| PROBLEM REQUIREMENTS |
Copy exactly the lines of the data below that run from the line holding "Task: Select the 37-72 quantity row label" through the line holding "1073x633 pixels.", both ends included.

Dataset entries:
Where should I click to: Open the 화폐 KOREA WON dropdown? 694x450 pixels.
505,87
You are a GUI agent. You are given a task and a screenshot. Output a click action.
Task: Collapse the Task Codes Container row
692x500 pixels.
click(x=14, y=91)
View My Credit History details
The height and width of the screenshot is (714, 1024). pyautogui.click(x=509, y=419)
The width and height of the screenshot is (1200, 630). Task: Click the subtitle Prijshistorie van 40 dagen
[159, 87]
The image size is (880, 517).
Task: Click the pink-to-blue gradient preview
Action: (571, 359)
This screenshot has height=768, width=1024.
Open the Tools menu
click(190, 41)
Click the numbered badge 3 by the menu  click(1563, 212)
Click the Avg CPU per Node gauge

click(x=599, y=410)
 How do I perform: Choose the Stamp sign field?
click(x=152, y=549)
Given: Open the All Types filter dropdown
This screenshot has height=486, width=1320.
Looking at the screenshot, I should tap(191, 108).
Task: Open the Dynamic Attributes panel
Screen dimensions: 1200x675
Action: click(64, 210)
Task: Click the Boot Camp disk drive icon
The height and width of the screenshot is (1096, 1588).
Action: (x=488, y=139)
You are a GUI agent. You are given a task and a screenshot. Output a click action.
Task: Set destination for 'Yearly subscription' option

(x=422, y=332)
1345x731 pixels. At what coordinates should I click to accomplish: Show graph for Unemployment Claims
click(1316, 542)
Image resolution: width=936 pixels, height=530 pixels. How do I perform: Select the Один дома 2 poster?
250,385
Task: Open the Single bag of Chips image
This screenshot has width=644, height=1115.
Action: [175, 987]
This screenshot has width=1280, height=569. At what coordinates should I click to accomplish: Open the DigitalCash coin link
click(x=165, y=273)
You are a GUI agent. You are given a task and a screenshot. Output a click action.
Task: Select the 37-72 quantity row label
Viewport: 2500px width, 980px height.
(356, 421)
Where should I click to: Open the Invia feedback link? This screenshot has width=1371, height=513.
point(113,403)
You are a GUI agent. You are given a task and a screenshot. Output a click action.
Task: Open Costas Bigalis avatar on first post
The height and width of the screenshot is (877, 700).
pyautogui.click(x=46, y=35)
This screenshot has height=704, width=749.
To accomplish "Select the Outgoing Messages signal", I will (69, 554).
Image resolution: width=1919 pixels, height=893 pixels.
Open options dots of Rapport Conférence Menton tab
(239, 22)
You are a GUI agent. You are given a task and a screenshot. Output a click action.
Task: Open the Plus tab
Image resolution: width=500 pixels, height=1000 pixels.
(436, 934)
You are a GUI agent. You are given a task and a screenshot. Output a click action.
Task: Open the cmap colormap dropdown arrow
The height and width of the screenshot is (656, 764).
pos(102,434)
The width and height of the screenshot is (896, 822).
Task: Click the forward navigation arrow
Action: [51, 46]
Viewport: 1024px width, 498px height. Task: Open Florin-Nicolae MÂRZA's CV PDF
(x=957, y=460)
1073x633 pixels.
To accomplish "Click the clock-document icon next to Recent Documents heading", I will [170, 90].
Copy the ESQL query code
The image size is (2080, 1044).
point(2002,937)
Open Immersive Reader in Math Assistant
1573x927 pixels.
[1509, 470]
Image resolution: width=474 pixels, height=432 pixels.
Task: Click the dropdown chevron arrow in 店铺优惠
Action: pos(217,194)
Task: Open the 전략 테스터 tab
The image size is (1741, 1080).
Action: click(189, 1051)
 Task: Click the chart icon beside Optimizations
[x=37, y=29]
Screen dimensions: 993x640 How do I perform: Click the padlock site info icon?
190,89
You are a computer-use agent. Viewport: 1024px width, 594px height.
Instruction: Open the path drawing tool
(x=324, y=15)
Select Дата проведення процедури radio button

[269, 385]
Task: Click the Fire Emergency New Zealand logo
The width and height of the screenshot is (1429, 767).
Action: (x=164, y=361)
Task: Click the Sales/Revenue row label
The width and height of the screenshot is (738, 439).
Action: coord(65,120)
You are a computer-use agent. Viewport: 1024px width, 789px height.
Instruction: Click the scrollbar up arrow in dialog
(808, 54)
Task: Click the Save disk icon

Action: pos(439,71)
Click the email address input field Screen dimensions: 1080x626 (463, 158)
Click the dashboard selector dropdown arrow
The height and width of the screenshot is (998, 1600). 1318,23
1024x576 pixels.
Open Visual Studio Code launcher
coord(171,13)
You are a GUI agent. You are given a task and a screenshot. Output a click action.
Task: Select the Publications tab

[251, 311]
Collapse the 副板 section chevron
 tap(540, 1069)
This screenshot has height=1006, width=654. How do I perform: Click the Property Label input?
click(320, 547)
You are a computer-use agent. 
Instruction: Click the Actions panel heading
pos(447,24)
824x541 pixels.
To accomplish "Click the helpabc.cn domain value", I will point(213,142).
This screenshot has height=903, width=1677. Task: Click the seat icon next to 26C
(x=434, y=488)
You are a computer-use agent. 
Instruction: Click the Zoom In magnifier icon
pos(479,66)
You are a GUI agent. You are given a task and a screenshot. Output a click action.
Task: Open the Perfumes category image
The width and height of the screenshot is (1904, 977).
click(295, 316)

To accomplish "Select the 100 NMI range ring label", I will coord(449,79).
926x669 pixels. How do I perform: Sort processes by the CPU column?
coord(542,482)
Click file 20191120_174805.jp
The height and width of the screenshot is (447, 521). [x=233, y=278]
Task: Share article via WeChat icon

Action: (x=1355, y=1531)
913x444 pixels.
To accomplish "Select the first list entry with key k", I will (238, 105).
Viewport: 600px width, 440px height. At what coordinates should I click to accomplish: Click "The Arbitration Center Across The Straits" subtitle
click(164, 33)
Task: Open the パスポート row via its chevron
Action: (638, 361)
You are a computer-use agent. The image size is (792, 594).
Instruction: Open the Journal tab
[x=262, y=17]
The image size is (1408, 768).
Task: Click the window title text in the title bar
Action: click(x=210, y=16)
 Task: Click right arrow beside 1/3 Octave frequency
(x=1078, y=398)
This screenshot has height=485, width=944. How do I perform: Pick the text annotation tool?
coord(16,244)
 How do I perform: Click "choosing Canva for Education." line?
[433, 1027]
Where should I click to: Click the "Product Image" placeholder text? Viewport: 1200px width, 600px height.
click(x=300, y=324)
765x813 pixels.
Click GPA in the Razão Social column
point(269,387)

| SOLUTION TO THIS PROBLEM |
Task: Select the 37-72 quantity row label
Viewport: 2500px width, 980px height.
(356, 421)
Where should I click to: Open the Invia feedback link? This screenshot has width=1371, height=513.
point(113,403)
You are a GUI agent. You are given a task and a screenshot. Output a click action.
Task: Open Costas Bigalis avatar on first post
The height and width of the screenshot is (877, 700).
pyautogui.click(x=46, y=35)
This screenshot has height=704, width=749.
To accomplish "Select the Outgoing Messages signal", I will (69, 554).
Image resolution: width=1919 pixels, height=893 pixels.
Open options dots of Rapport Conférence Menton tab
(239, 22)
You are a GUI agent. You are given a task and a screenshot. Output a click action.
Task: Open the Plus tab
Image resolution: width=500 pixels, height=1000 pixels.
(436, 934)
You are a GUI agent. You are given a task and a screenshot. Output a click action.
Task: Open the cmap colormap dropdown arrow
The height and width of the screenshot is (656, 764).
pos(102,434)
The width and height of the screenshot is (896, 822).
Task: Click the forward navigation arrow
Action: [51, 46]
Viewport: 1024px width, 498px height. Task: Open Florin-Nicolae MÂRZA's CV PDF
(x=957, y=460)
1073x633 pixels.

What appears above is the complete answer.